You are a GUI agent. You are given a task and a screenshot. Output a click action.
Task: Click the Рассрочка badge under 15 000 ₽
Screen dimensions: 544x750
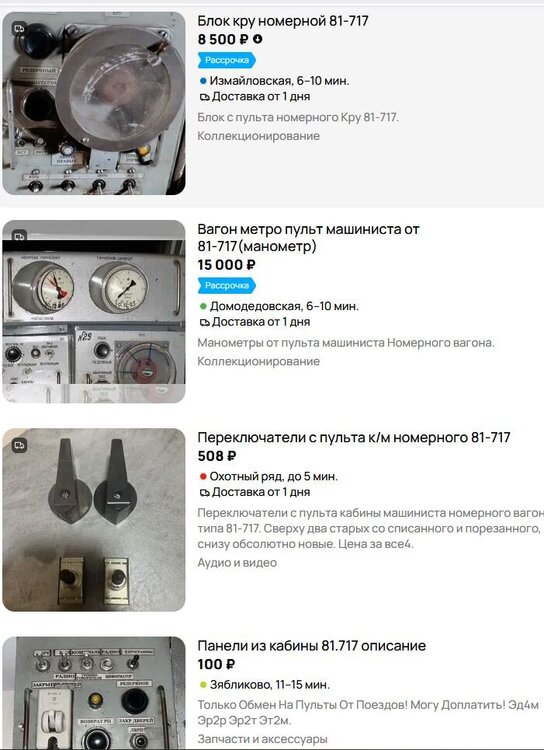pos(227,286)
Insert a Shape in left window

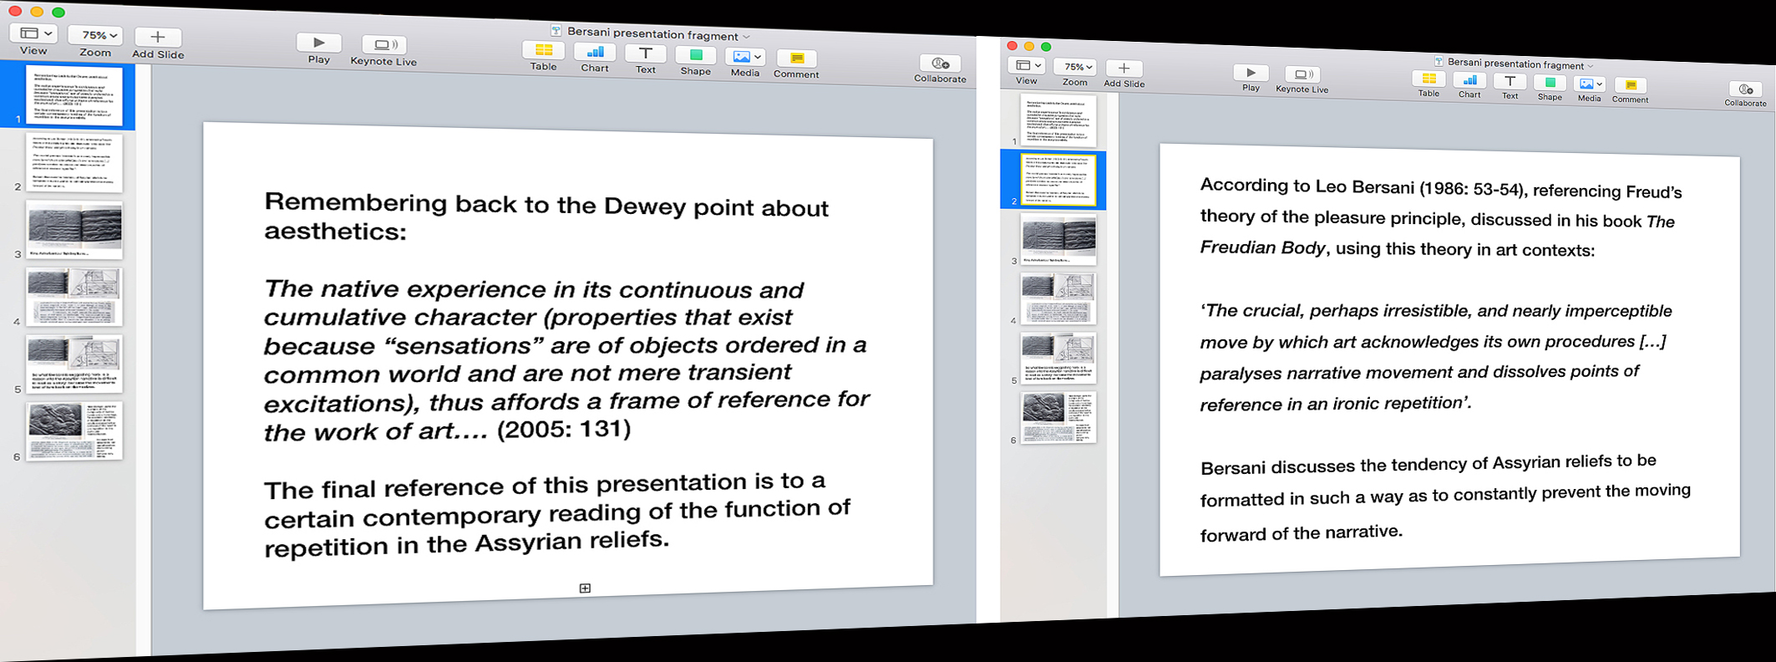click(696, 56)
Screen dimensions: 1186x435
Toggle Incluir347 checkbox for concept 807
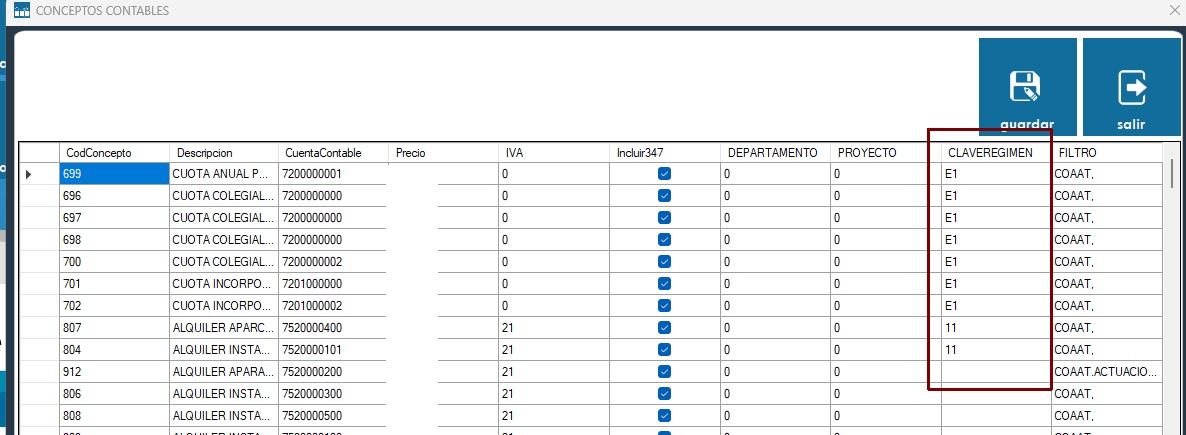664,328
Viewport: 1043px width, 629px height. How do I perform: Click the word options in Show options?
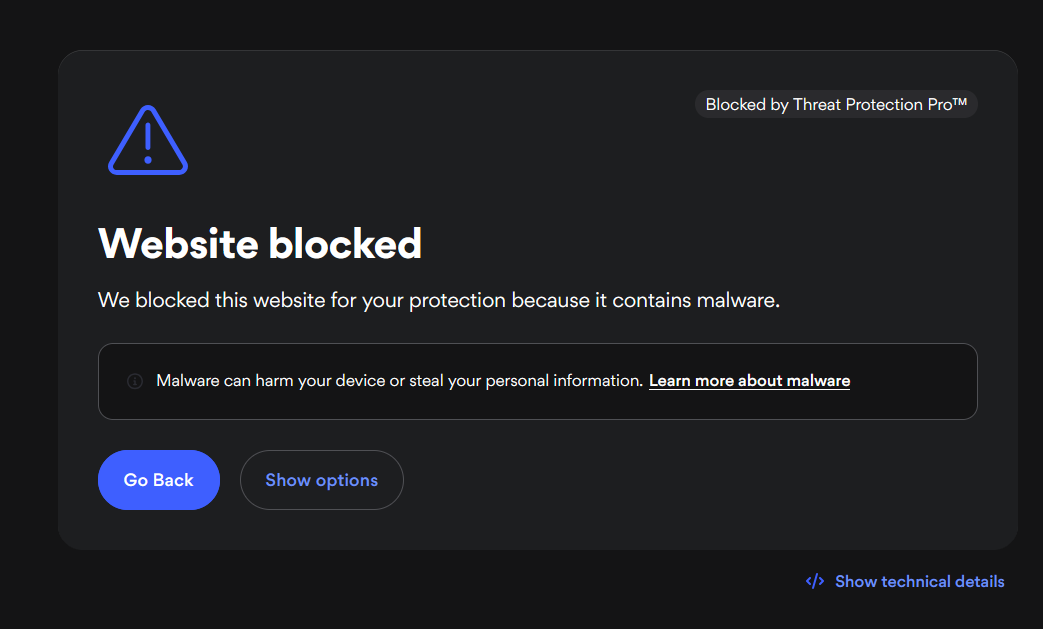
------------------------------------------------
* _Given task_
Retype the rows above exactly as they appear, leaving out the pictures.

* _Solved problem_
You are a GUI agent. You are given a task and a screenshot. Output a click action.
Task: Click the Рассрочка badge under 15 000 ₽
Screen dimensions: 544x750
pos(227,286)
Insert a Shape in left window

click(696, 56)
Screen dimensions: 1186x435
Toggle Incluir347 checkbox for concept 807
664,328
Viewport: 1043px width, 629px height. How do I perform: Click the word options in Show options?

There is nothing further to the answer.